The heart of the GDPR is about consent. Here’s what you need to know.
Here are the facts
On the 25 May 2018, the EU’s European General Data Protection Regulation (GDPR) will come in to force. As it’s an EU regulation, the GDPR will automatically take effect without the need for it to be locally implemented by member states.
The GDPR applies to businesses who offer goods or services to ‘data subjects’ (people who hand over data in return for services) within the EU as well as those who monitor the behaviour of data subjects in the EU. It applies to data controllers as well as data processors. In short, it’s all about data.
Let’s cut through the noise
Does the GDPR apply to your business? Most likely yes.
If you do any business in the digital economy and if your website ‘profiles’, or ‘tracks’ users, or if you have customer emails, then the GDPR is relevant to you.
What’s the aim of the GDPR?
The GDPR’s purpose is quite noble, namely to put control of personal data back in the hands of the customer.
The GDPR creates a single set of data protection rules, rather than the legal maze built by 28 different EU member state laws.
What is the first thing I should do?
Giving power back to your customers requires you to look at how you collect data, what you collect and how you use it. In other words, you need to have a comprehensive understanding of your data practices.
This sounds complicated
Not really.
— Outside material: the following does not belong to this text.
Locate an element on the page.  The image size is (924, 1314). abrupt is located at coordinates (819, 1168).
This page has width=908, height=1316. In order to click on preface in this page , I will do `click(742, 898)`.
The heart of the GDPR is about consent.
You must make sure your customers have a good experience if they hand over their data to you.
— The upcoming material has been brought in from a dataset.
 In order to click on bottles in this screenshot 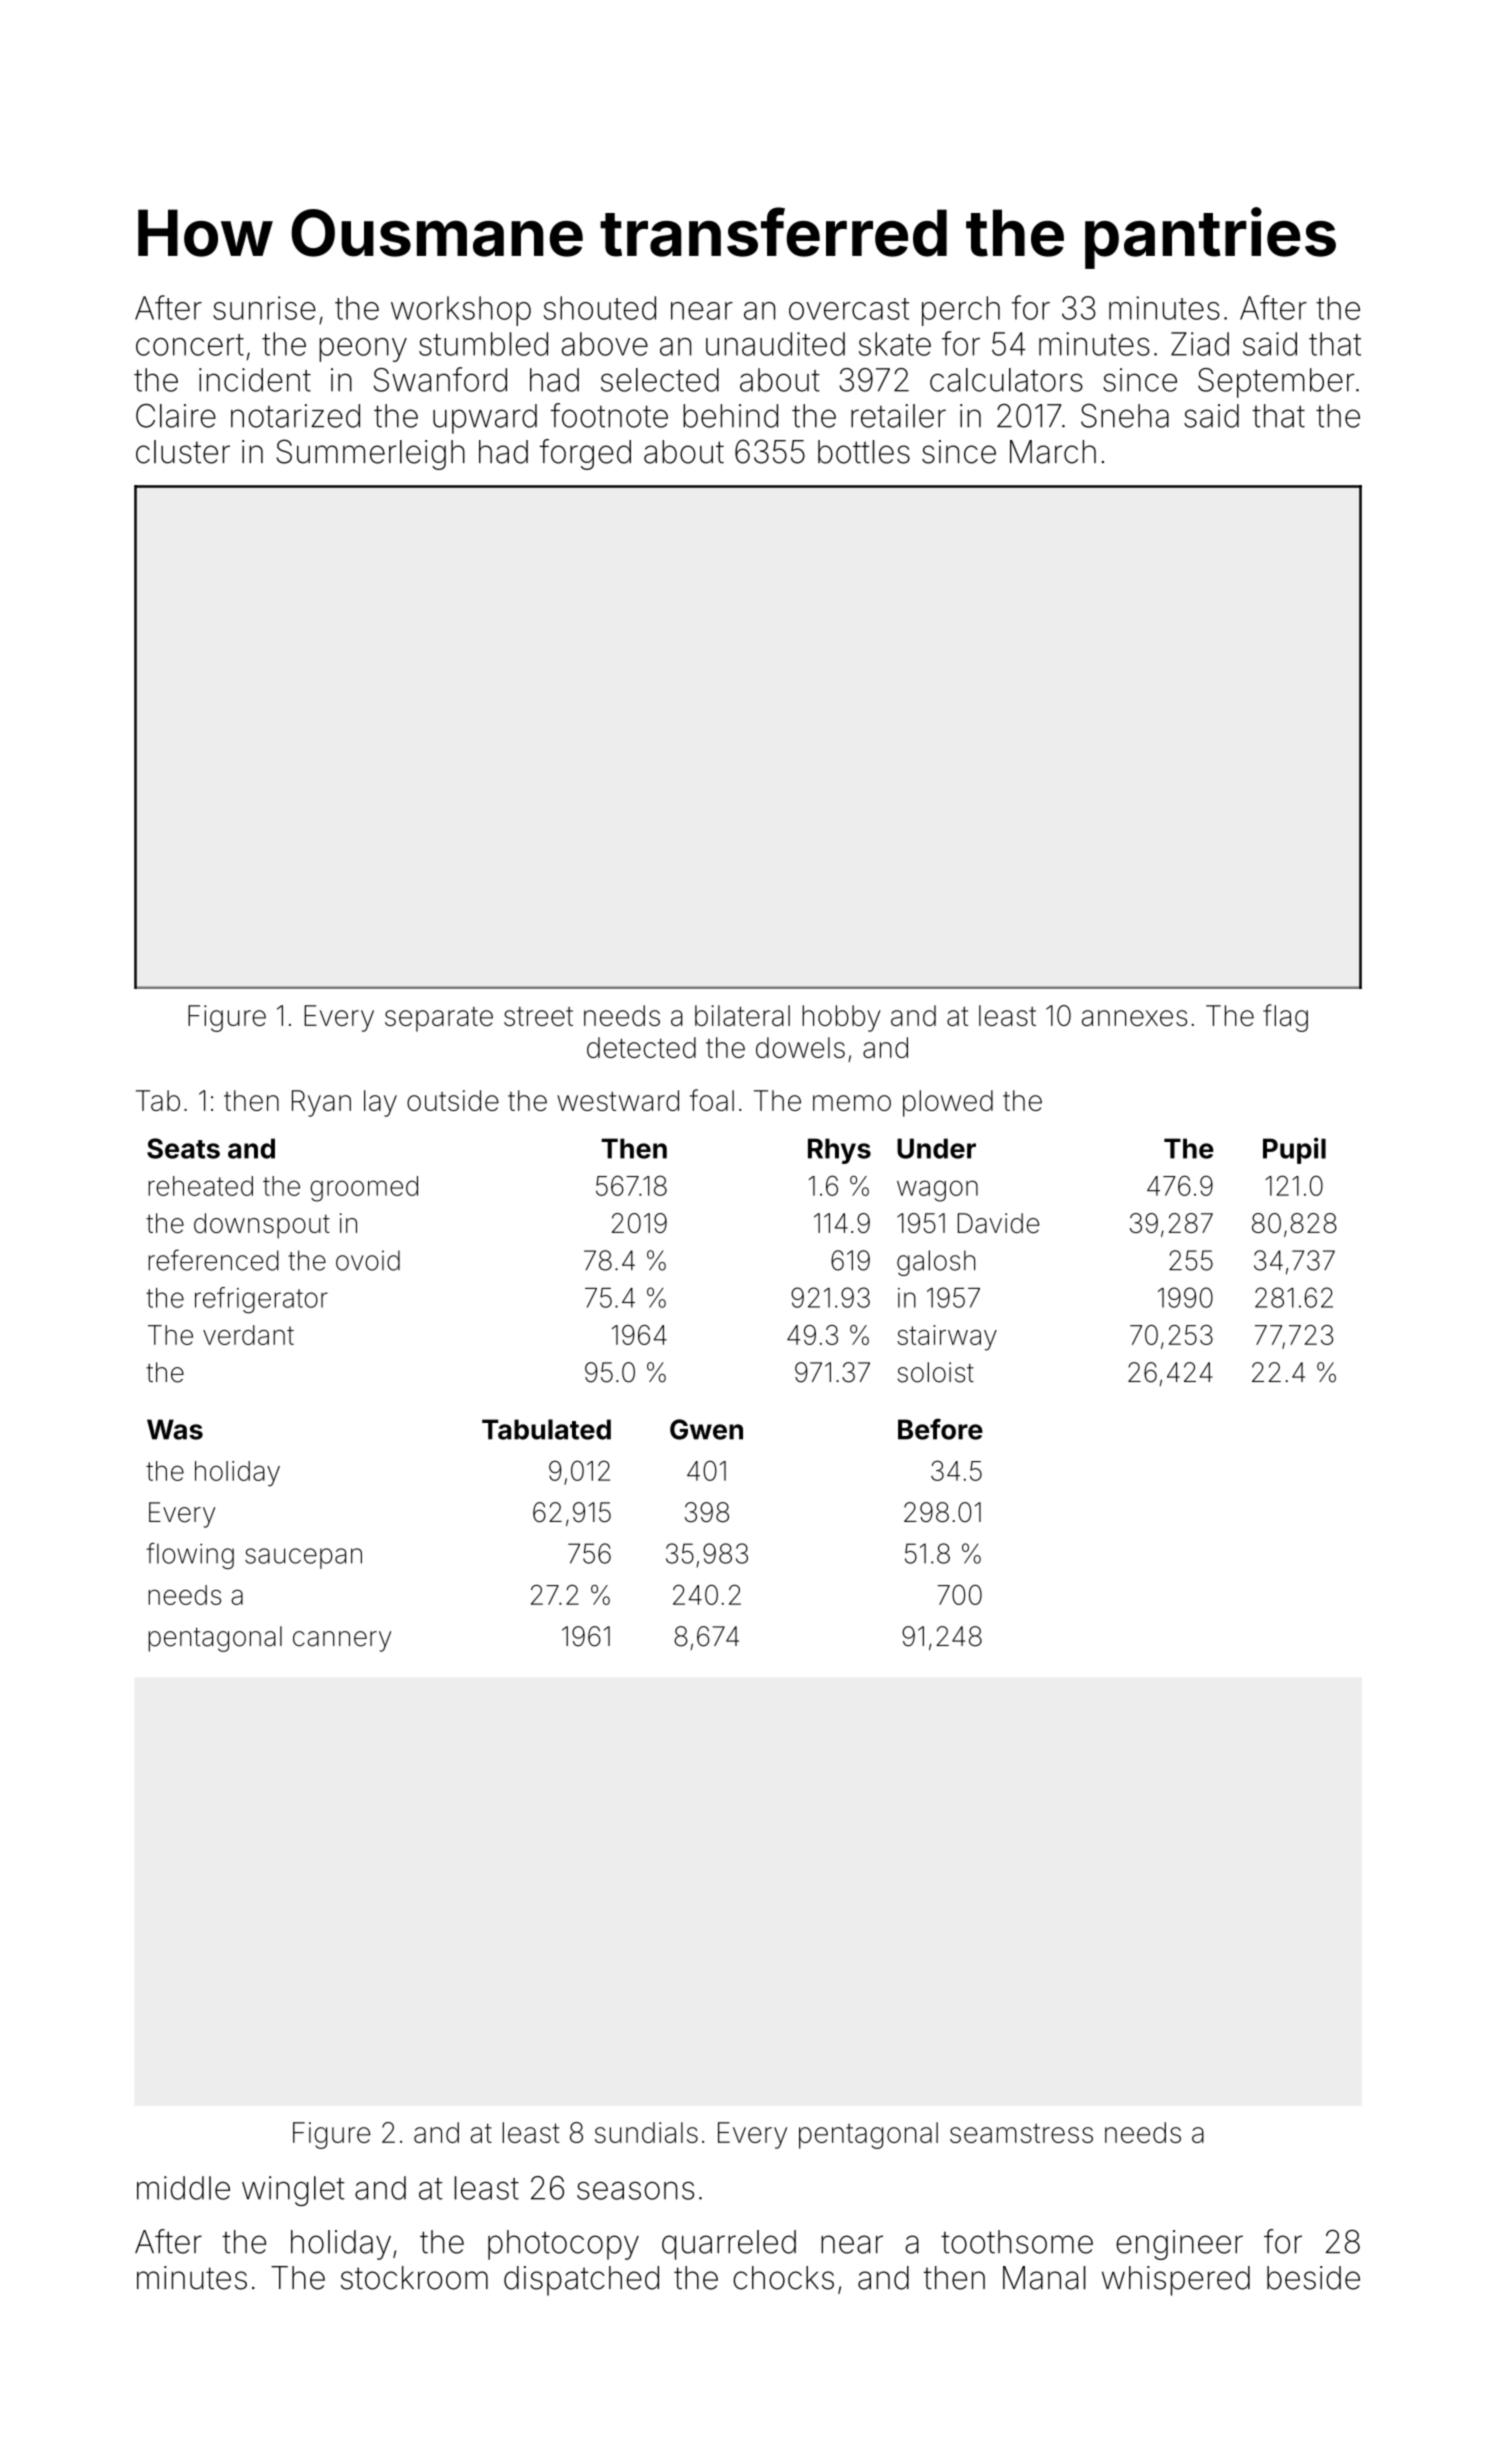, I will do `click(864, 452)`.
To make the consumer experience positive, businesses will need to provide a simple and easy-to-use solution that tells the customer what its data practices are. You must tell them what their GDPR rights are – such as the right to be forgotten, the right to access the data, to correct or take their data, and the right to object to ‘profiling’, amongst other important rights.
Remember – the customer will have full control over the data they give you. Not you. The customer.
Consent, consent, consent. Repeat after me …
Consent under the GDPR must be freely given and needs to be front and centre before any customer profiling begins. It’s important to note that valid consent is also dependant upon the customer being able to withdraw it at any time.
The most important thing you can do?
Give your customers the information they need to make an informed decision that is best for them. Do this, and you’ve got the consent bit sorted. If you get the consent bit right then, you’ve gone a long way to complying with the GDPR.
Don’t drop the ball
Regulators will enforce the consent part of the law first. Why? Because it’s what they can see without having to dig and the penalties for dropping the ball can be up to 4% of your global turnover or €20 million.